Ecrire, dit-il

« Qui écrit comme il parle, parle peut-être bien mais écrit mal. »

Lorsque quelqu'un – fut-il animé des meilleures intentions - vous demande si vous écrivez, si vous n'avez pas un penchant pour la mégalomanie et que vous faites preuve d'un narcissisme raisonnable, la réponse normale devrait être : « Qu'est-ce que cela peut vous foutre ? »

En effet, c'est une question très indiscrète. Quoi de plus intime que l'écriture ? Quoi de plus secret ? Celui qui écrit sans tricher livre beaucoup de lui-même. Il est donc légitime et presque défensif de penser : « Quel est donc ce petit voyeur qui veut faire un tour dans ma tête ? », quand un superficiel, fut-il un ami, témoigne du désir de vous « lire ».

Lire c'est se balader dans la tête de l'autre, dans son cerveau, dans son imaginaire et ses mots. On n'écrit pas pour les voyeurs. On n'écrit pas pour les ennemis. « Pourquoi devrais-je me dévoiler à toi qui ne m'est rien et qui risque de te servir de ma faiblesse pour me faire du mal ? » Tout le monde sait qu'en société il vaut mieux, et de loin, avancer masqué. Celui qui écrit se dévoile. S'il n'est pas totalement impudique, il est quand même en position de faiblesse face à un ennemi potentiel. C'est pour cela que publier est une drôle d'histoire.
On ne devrait écrire que pour soi-même. Ne considérer l'écriture que comme un agréable loisir. C'est vrai, écrire quelques vers quand on est poète, ou quelques petits textes, quand on ne l'est pas, cela peut « adoucir le cours du temps » comme disait joliment Borges. C'est aussi essayer de donner un rendu pas trop mauvais, d'être le miroir le plus fidèle, d'une partie de ce que nous sommes et pensons... Beaucoup s'y sont astreint, des plus talentueux aux moins bons. Et je crois, finalement, que ce qui différencie un écrivain d'un dilettante c'est peut-être tout bêtement ce qu'on pourrait appeler « la vocation. »
Rilke conseillait de chercher en soi, au plus intime, si l'on éprouvait la nécessité d'écrire. Et, après cet examen minutieux, si la réponse était positive, de ne se préoccuper que de cela : l'écriture.
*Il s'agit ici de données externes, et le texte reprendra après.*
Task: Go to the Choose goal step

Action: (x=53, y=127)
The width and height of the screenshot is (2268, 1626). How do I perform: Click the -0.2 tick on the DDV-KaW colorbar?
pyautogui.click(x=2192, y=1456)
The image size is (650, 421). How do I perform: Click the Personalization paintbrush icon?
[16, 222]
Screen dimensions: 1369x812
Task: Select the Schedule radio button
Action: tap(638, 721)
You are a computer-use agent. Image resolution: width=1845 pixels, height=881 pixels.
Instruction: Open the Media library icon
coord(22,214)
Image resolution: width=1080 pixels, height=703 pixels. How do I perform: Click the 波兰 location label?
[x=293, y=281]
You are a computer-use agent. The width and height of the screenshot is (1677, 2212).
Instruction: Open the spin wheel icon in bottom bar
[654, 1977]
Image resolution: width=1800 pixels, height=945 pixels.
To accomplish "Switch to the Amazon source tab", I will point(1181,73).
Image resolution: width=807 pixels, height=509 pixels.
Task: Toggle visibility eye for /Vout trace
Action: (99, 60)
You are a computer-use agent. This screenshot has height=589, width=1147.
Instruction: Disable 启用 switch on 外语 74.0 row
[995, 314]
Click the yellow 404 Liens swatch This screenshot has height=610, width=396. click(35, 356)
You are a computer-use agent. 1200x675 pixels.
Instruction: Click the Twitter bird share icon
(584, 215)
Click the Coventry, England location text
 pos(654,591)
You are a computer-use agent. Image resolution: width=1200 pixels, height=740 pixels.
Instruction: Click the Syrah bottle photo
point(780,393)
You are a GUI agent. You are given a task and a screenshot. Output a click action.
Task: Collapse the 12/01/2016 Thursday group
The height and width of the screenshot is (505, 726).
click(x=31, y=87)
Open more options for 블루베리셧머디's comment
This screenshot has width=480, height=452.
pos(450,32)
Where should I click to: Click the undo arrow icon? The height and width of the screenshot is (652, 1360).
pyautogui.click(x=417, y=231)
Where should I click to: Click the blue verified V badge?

Et d'y consacrer ses jours...

La nécessité d'écrire, je ne l'ai jamais eu, d'ailleurs je ne me suis jamais senti habité d'aucune « nécessité » particulière. Je ne suis, je crois, qu'un bavard. Une sorte de « peintre du dimanche », d'amateur. D'ailleurs, je n'ai pas de vocation bien définie. Et c'est peut être ça « mon problème », comme on dit.

Ecrire, comme ça, « manière de », est toutefois un bon exercice de mise au clair de nos pensées car il nécessite un plus grand souci de clarté et de logique que l'oral, plus aventureux, plus anarchique, plus fantaisiste. Et puis, c'est un passe-temps comme un autre, après tout. Moins agréable que la lecture, car plus contraignant, mais plus constructif que beaucoup d'autres – Et là, je parle d'expérience.